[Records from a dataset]

+===+

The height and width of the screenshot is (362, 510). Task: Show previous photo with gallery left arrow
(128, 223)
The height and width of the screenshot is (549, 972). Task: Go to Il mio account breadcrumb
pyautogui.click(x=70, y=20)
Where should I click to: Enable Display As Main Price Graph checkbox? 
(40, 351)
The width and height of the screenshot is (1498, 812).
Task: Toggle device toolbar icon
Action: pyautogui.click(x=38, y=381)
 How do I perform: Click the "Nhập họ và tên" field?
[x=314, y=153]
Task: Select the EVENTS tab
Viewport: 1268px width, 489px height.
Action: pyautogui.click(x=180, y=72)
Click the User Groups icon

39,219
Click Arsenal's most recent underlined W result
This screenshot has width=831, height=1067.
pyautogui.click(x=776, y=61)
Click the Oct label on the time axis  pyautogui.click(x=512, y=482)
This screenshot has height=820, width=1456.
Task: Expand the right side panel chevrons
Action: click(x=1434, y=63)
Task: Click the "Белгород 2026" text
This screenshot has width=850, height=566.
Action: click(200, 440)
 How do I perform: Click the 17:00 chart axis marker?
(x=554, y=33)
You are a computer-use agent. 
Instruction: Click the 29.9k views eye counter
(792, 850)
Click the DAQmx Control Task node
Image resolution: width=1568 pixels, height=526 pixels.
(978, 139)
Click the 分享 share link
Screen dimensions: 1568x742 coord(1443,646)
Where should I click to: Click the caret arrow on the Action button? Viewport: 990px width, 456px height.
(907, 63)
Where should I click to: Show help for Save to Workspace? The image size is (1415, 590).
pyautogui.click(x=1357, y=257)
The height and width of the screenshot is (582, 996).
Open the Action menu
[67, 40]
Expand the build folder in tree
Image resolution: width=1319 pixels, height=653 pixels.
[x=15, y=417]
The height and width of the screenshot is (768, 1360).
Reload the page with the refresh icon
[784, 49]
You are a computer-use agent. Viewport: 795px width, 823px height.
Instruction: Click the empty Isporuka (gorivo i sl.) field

+===+

WORK ORDER: With the line containing "Click the Oct" as the first and the last line above as the final one, copy those lines exactly and no others.

ANSWER FOR THE TASK:
Click the Oct label on the time axis  pyautogui.click(x=512, y=482)
This screenshot has height=820, width=1456.
Task: Expand the right side panel chevrons
Action: click(x=1434, y=63)
Task: Click the "Белгород 2026" text
This screenshot has width=850, height=566.
Action: click(200, 440)
 How do I perform: Click the 17:00 chart axis marker?
(x=554, y=33)
You are a computer-use agent. 
Instruction: Click the 29.9k views eye counter
(792, 850)
Click the DAQmx Control Task node
Image resolution: width=1568 pixels, height=526 pixels.
(978, 139)
Click the 分享 share link
Screen dimensions: 1568x742 coord(1443,646)
Where should I click to: Click the caret arrow on the Action button? Viewport: 990px width, 456px height.
(907, 63)
Where should I click to: Show help for Save to Workspace? The image size is (1415, 590).
pyautogui.click(x=1357, y=257)
The height and width of the screenshot is (582, 996).
Open the Action menu
[67, 40]
Expand the build folder in tree
Image resolution: width=1319 pixels, height=653 pixels.
[x=15, y=417]
The height and width of the screenshot is (768, 1360).
Reload the page with the refresh icon
[784, 49]
You are a computer-use agent. Viewport: 795px width, 823px height.
Instruction: Click the empty Isporuka (gorivo i sl.) field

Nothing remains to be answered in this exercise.